In the US there is a renewed love affair with high tech stocks, notes Marc Faber (aka Dr Doom), in the final part of his latest monthly Gloomboomdoom market commentary for subscribers.
Driven by the superior performance of Google, Apple and Research in Motion, the Nasdaq 100 has recently exceeded its July high. But there are two points to consider:
- Google, Apple and RIM are already extremely over-extended and have become overly popular among investors at a time at which these companies’ growth rates are likely to slow down.
- The high tech industry’s best customers are consumers and the financial sector.
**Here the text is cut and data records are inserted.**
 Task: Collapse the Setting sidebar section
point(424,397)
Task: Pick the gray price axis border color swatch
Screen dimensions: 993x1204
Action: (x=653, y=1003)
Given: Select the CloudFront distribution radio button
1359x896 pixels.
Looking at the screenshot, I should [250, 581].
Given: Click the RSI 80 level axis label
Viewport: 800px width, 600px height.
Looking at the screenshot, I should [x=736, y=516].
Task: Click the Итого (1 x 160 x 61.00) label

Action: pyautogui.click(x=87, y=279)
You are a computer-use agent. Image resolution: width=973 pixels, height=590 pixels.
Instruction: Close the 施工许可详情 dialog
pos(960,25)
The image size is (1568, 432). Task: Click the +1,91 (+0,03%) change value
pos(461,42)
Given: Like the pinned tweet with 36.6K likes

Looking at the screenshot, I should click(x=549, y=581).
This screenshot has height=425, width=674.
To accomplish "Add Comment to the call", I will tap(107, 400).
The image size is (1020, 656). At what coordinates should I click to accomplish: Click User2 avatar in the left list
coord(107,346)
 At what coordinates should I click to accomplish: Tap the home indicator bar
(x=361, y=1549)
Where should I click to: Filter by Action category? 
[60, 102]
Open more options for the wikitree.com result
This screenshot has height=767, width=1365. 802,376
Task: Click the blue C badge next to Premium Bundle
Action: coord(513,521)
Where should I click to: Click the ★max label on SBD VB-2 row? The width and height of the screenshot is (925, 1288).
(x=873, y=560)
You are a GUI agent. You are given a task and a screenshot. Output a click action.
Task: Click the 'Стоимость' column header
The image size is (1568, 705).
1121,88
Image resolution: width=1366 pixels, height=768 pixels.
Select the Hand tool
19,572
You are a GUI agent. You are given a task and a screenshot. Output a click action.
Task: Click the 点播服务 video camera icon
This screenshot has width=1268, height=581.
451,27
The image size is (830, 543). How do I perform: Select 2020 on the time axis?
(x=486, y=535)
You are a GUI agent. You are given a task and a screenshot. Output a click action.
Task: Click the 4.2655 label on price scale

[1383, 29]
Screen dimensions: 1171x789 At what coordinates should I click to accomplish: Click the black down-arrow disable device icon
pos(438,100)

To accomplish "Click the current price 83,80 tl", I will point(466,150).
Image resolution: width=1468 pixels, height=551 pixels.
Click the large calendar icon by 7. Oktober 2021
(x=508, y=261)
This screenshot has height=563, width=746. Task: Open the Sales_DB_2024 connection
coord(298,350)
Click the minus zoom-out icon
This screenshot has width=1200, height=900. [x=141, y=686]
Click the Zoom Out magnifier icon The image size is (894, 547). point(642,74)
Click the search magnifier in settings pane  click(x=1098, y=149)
Since demand from both these sources is likely to slow and possibly even decline, the
fundamentals would not seem to support the recent rise in prices.Faber is similarly gloomy on emerging stock markets: yes, they may have fully recovered from their July/August declines, but “market breadth has deteriorated and declining volumes are arguing for some caution”.
There is no doubt that we are dealing with bubbles in China and in India, Faber warns. Can these bubbles be inflated by another 100 per cent? “Possibly, if Taiwan and Japan in the 1980s serve as a model.”
However, he concludes, the risks are high (as they are for the Nasdaq 100) and once these markets tumble (and they will) “the shaky global financial system will be tested one more time”.